Cuba/Belize: MDs care for over 1 million

A medical brigade of 103 Cuban doctors has cared for over 1,257,000 patients in the Central American country of Belize during the last five years, Granma International said earlier this month. In the last year alone, the Cubans cared for nearly 400,000 patients.

The Cuban health team has been in Belize since 1998. The Cuban doctors work in every district including remote rural areas where health services have never been provided.

A new agreement between Cuba and Belize not only provides for continued work by the medical brigade, but also provides for Cuban experts to work with a literacy program and Spanish classes via the mass media.

Some 160 Belizean students are studying at Cuban universities, including the Latin American School of Medicine.

Finland: Paper workers locked out

Following the May 14 failure of talks with employers, thousands of Finnish paper workers held a two-day strike last week, closing 40 paper mills and 14 board mills in the country.

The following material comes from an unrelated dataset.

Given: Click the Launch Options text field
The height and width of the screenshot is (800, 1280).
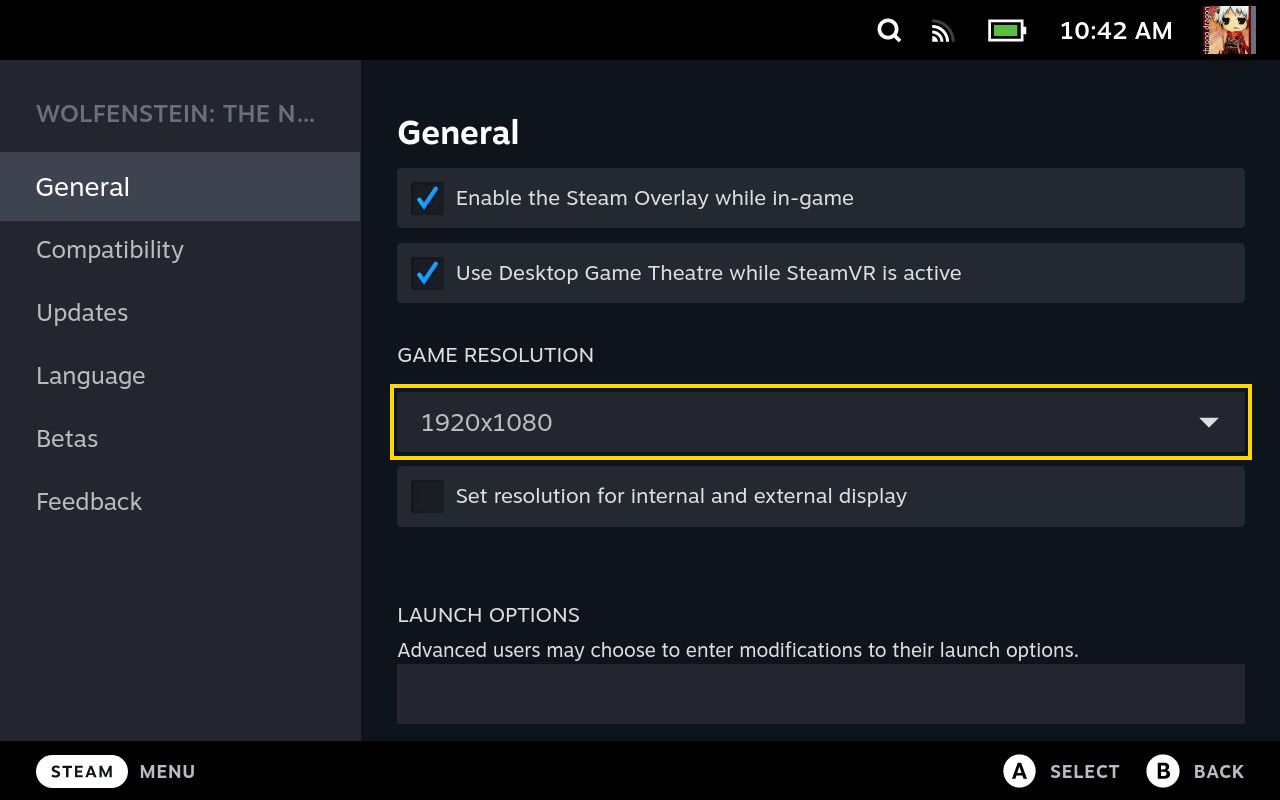Looking at the screenshot, I should (820, 693).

Employers responded by declaring a lockout and threatening to keep plants shut until an agreement is reached.

With two of the world’s largest papermakers affected, and the possible spread of the strike to Sweden, supply problems seemed likely in Europe and the UK.

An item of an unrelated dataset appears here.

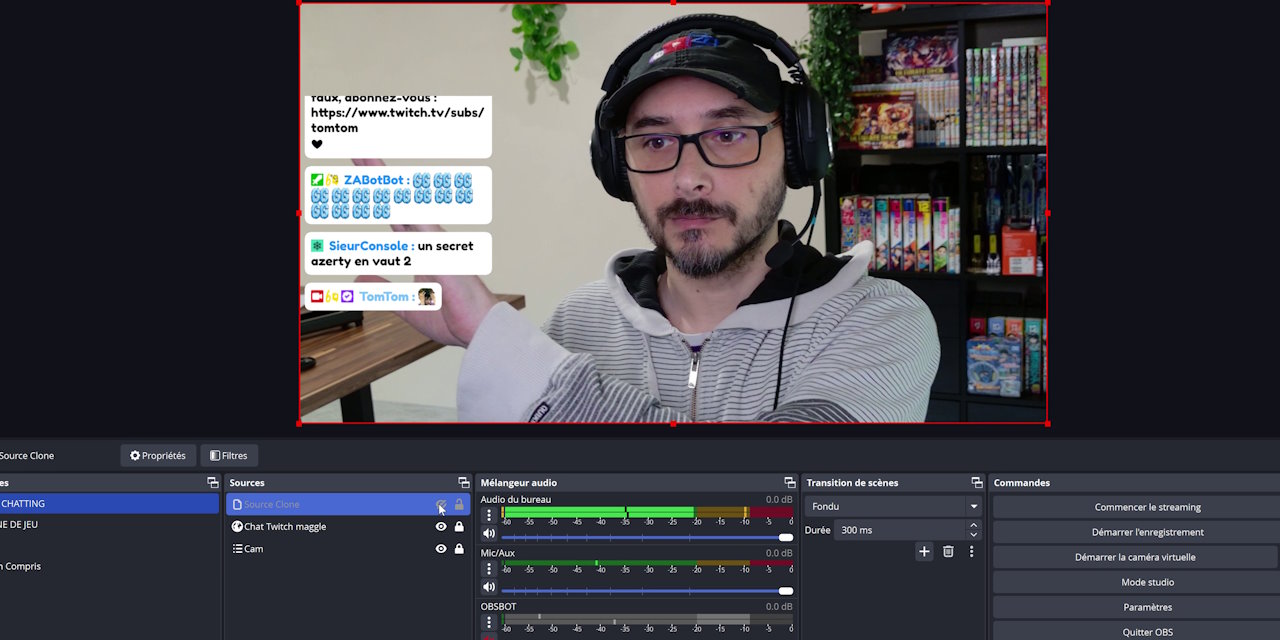1280x640 pixels.
Task: Open the Filtres dialog
Action: [x=229, y=456]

National conciliator Juhani Salonius, who mediated the talks, said the biggest disagreements concerned the use of temporary employees, and production breaks during national holidays. The paper workers union said workers wanted to be compensated for extra work with more free time, rather than with money as the employers proposed.

Other unions including the Central Trade Union organization backed the strike and raised the possibility of solidarity actions. Swedish paper workers declared a two-day ban on overtime work in solidarity with the Finnish strike and were said to be considering a possible strike.

China:Move to end forced confessions

Chinese law enforcement agencies are taking new measures to eliminate the forcing of confessions by police, People’s Daily said last week. The new measures followed the release last month of She Xianglin, who spent 11 years in jail for allegedly murdering his wife. The supposedly dead woman recently reappeared.

After his release, She Xianglin told reporters that police had tortured him by not letting him sleep for 10 days, and finally made him leave his fingerprint on documents that said an unidentifiable female body was his wife and that he had murdered her. Mr. She is now seeking compensation for his ordeal.

At a meeting last week, top law enforcement officials decided to set up a system to probe and prevent use of forced confessions, including requiring prosecutors to carefully ask the suspect about possible forced confessions, and examination of police records for signs of forced confessions.

South Africa: HIV/AIDS leading cause of death

HIV/AIDS is the leading cause of death in South Africa, according to a new Medical Research Council report, the UN’s IRIN news agency said last week.

The report, “Estimates of Provincial Mortality,” found that while overall rates and causes of death differed, AIDS was the number one cause in all provinces except the Western Cape.

In Gauteng province, which includes Johannesburg and Pretoria, AIDS accounted for one-third of all deaths in 2000, while in the eastern province of Kwazulu-Natal, the figure was 42 percent. The Research Council said the free provision of nevirapine to prevent mother-to-child transmission, and the start of the national treatment program, should slow the increase in death rates, but cautioned that in the years since 2000, deaths due to AIDS had probably increased.

Australia: University unions set Day of Action

Higher education unions will cooperate on a June 1 National Day of Action to protest the federal government’s plan to cut public universities’ budgets by $210 million unless their managements agree to harsh changes in workplace relations, the National Tertiary Education Union (NTEU) announced May 14.

NTEU said the government seeks to remove limits on casual employment, roll back staff working conditions, and require universities to offer all staff Australian Workplace Agreements that override existing collective agreements.

The union said it was bringing together a broad coalition of groups affected by the government’s proposals, including other unions and student groups, and indicated there might be strikes at some universities.

“Universities are independent institutions,” said NTEU General Secretary Grahame McCulloch. “While they need to be broadly accountable, they should not be subject to excessive government interference and should have the right to determine their own arrangements with their own staff.”